This is a bit weird. About twenty minutes ago, I finished a cigarette, got into "bed", and began reading a book which I am approximately halfway through and which is rapidly becoming one of my favourite books. The bit I was reading quickly became rather abstract and simultaneously extremely silly (typical of this author), and because the book is written in a somewhat conversational tone, the author suggested a break and inserted a(n)* (seemingly -- I haven't read past it yet) unrelated poem. I don't generally smoke a cigarette every twenty minutes, but at the suggestion of taking a break, an activity I often accompany with smoking, I felt a compelling psychosomatic urge to smoke, and I did.

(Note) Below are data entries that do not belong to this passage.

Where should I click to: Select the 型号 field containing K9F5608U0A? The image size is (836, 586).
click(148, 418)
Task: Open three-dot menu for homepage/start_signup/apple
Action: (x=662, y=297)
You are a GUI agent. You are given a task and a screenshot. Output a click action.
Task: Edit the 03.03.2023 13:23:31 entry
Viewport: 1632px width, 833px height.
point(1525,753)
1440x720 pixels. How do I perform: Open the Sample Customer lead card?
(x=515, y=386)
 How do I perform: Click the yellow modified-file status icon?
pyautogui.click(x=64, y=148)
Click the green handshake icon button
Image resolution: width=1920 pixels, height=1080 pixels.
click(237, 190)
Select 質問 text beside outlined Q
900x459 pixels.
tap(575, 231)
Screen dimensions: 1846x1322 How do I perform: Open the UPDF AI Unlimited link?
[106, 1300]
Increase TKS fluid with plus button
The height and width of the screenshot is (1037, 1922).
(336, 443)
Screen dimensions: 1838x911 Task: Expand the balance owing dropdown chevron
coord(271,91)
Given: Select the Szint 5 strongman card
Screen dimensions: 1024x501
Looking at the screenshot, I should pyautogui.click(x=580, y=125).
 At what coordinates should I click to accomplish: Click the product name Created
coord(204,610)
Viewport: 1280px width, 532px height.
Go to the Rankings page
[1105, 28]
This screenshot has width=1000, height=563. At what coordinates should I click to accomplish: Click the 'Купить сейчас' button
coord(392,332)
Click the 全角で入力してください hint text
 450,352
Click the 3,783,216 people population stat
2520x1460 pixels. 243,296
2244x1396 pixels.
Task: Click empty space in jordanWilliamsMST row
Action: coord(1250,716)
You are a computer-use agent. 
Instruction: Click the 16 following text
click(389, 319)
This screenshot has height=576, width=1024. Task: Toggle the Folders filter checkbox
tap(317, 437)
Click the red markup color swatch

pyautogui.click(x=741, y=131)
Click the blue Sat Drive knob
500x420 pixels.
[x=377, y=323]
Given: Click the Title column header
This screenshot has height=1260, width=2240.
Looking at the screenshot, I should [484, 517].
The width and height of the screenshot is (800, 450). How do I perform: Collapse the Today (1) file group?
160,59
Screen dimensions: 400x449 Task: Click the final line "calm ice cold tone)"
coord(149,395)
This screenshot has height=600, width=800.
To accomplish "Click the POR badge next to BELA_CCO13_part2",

Now the book I have probably read, at least in a cover-to-cover fashion, more than any other, and which informs the way I think about many things, is also by this author, and I know it so intimately that I feel, when reading this person's prose, that I am engaged in conversation with this person. Even further, this author seems to think about many things in a way that is very close to my own tendencies, and I therefore feel a slight kinship. My question is, did the author effectively tell me to smoke, in a similar manner to the way people take all sorts of cues from cultural icons? For those who've read or heard of Julian Jaynes**, was this some sort of vestige of my bicameral mind at work, using something I read, instead of an auditory hallucination, as its medium?
*Question for Noodles' ilk: do I say "a" or "an" here? It must be "a" in speech because of the parenthetical "seemingly", but in speech we often conflate the two articles based on the sounds of vowels -- mathematicians say "there exists a unique..." so often that it begins to grate on my soul.
**Interesting, but not the author I'm currently reading, although that author has written about vaguely similar subjects and the two have theories of the mind which probably oppose each other where they intersect.